Record set below:

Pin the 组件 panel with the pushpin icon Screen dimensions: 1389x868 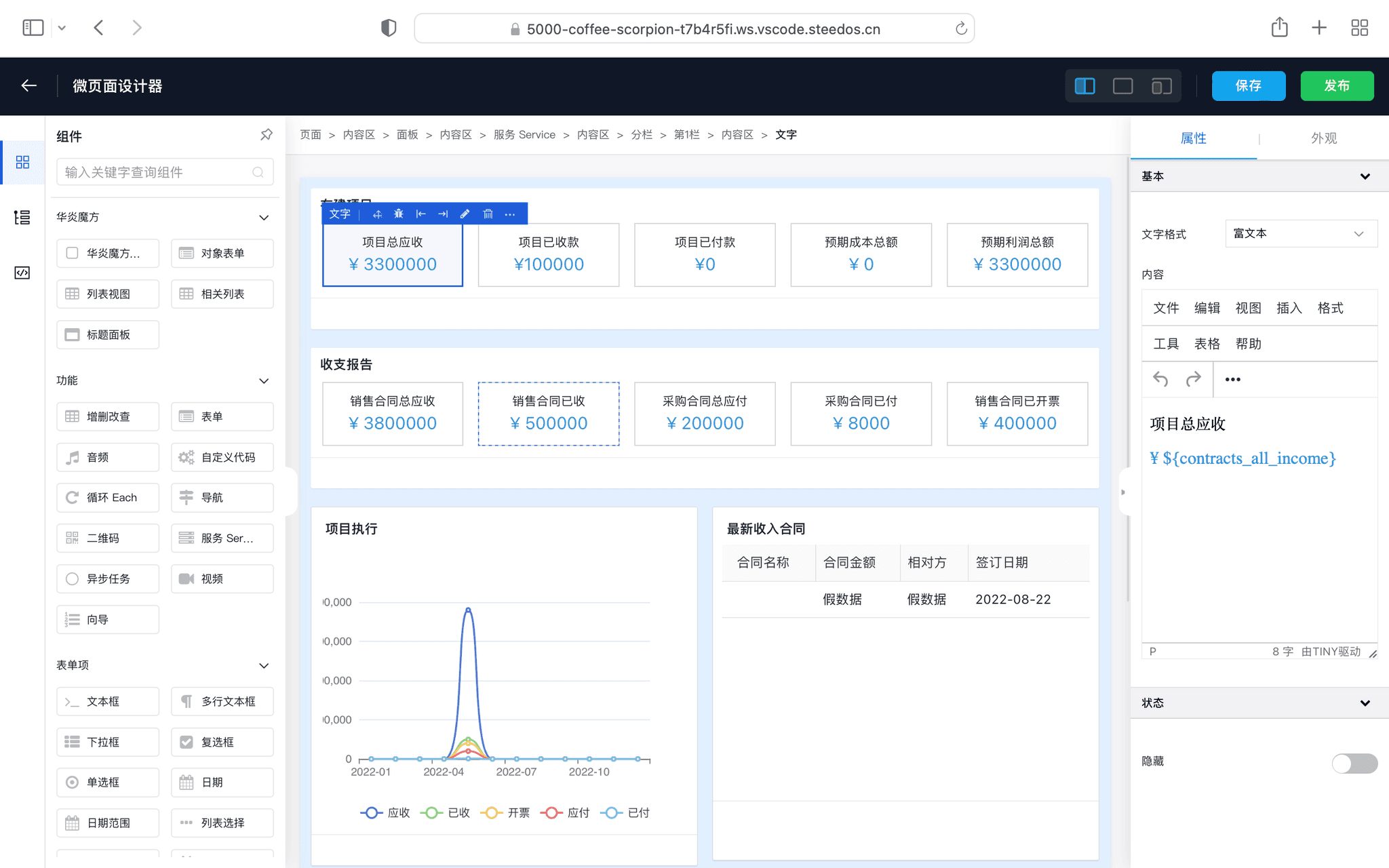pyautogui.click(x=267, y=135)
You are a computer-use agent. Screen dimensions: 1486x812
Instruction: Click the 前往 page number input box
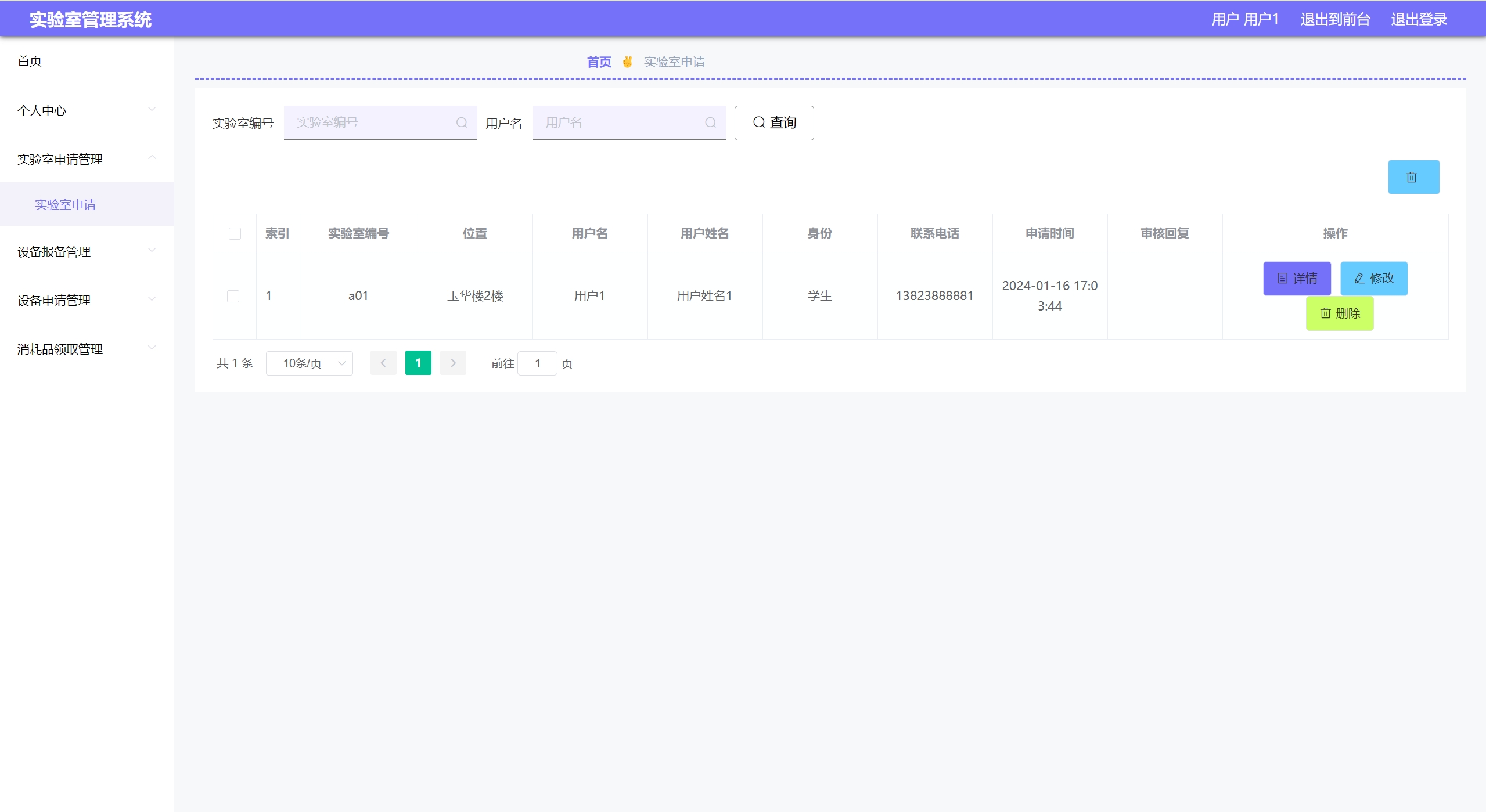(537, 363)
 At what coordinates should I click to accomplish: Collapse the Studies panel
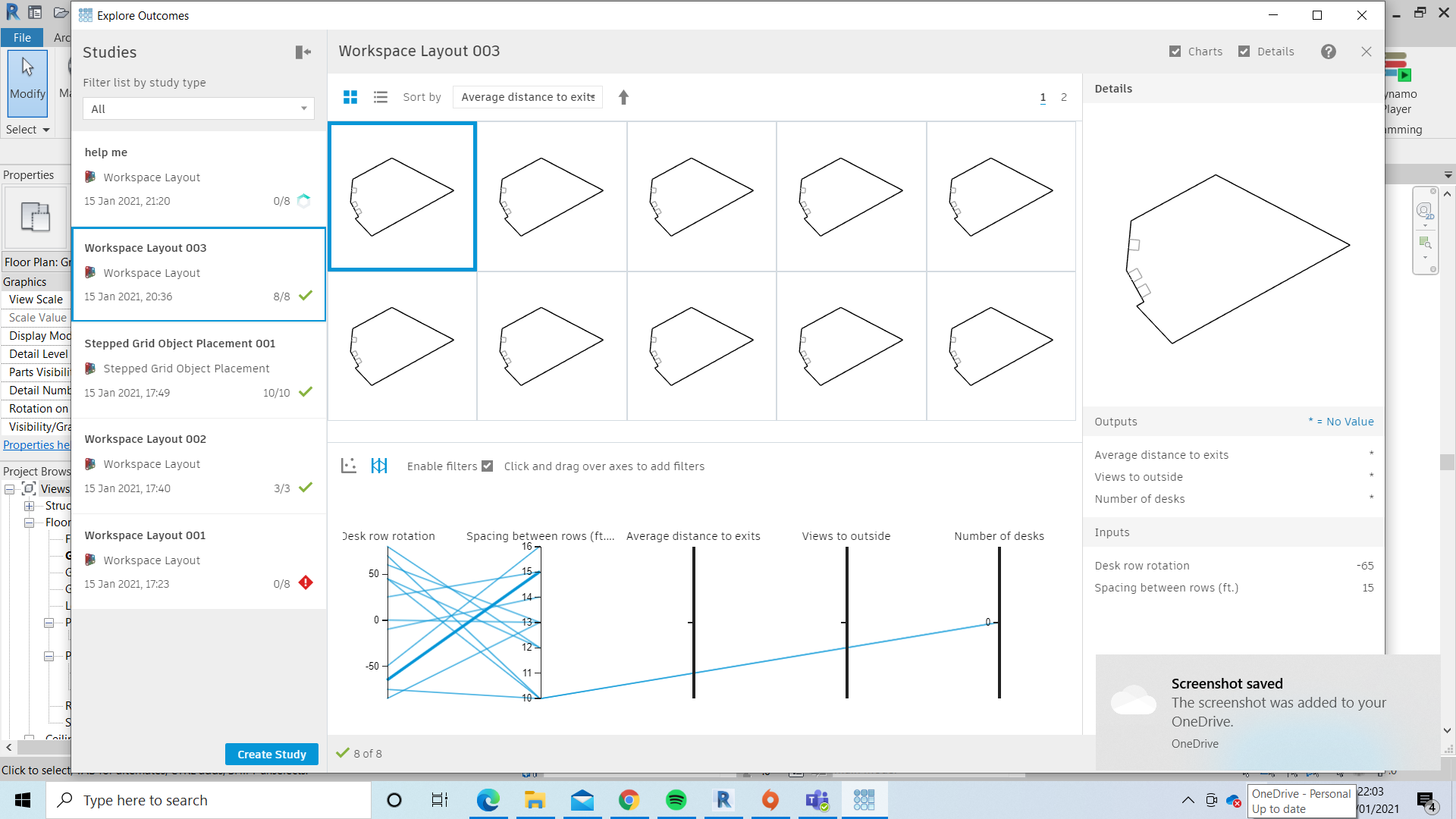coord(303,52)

End of Record set.

#### Work instruction
Lines from the one that contains "Instruction: Click the" through the last line of the data above are to be extracted exactly, with no pictures and no other lines.

#### Exercise output
Instruction: Click the 前往 page number input box
(537, 363)
 At what coordinates should I click to accomplish: Collapse the Studies panel
coord(303,52)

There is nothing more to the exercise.